Sunday, March 23, 2008

SEEing LaTeX 28: Some Critical Notes on the 'see' Command Line Tool

I've used the see command line tool to relate a LaTeX previewer to SubEthaEdit using pdfsync. Unfortunately, I've become aware that the natural usage of see has a definite problem. Plugging in see and -g %line "%file" for the "PDFSync support" preferences in Skim doesn't work quite the way one would hope.

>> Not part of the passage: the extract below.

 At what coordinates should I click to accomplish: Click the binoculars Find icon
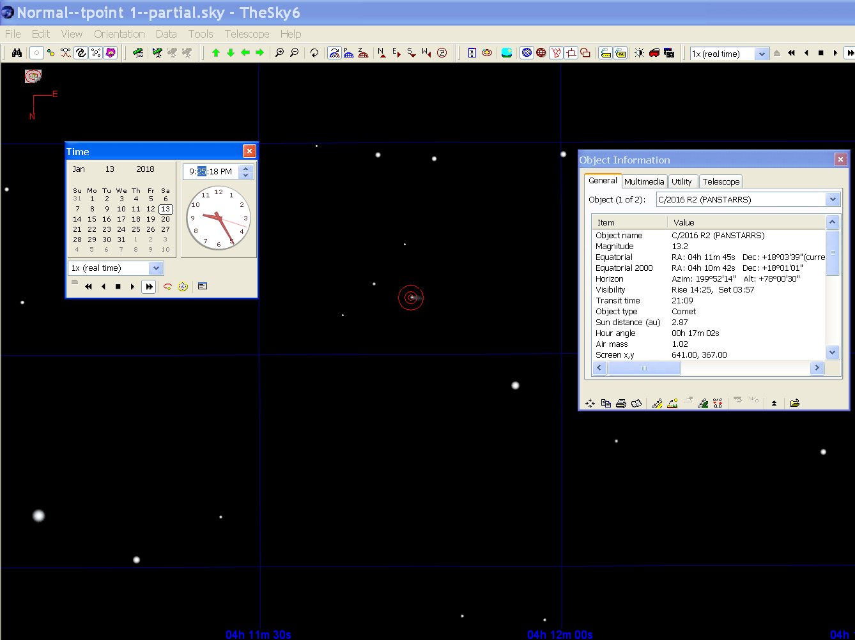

With that usage, which I'd consider to be the most natural, you wind up producing a new see process each time you command-click in Skim to switch over to SubEthaEdit. That process, due to shortcomings in the design of see, will hang around until you close the document in SubEthaEdit. Of course, if you're using SubEthaEdit and Skim together like that, you're in the middle of editing a LaTeX document, so you're not likely to be closing the document very promptly. Do that enough, and you could consume all the user processes allowed by Mac OS X. If you've not experience running out of user processes, let's just describe it as Not Fun.

I don't think it is likely to be a big problem, especially with the more friendly process limits in Mac OS X Leopard, but it is definitely a real problem. The problem gets compounded with each new usage of see for integrating external applications or reporting from a mode script. End result is that some caution is warranted when using see, and it should be omitted in favor of another approach, if necessary. Personally, I'm still using it.

I've requested an enhancement to see consisting of a 'quiet' mode, like seen in, e.g., grep. That would eliminate the issue, and, as a side benefit, considerably simplify using see from AppleScripts for SubEthaEdit modes. Let's hope the Coding Monkeys act on it.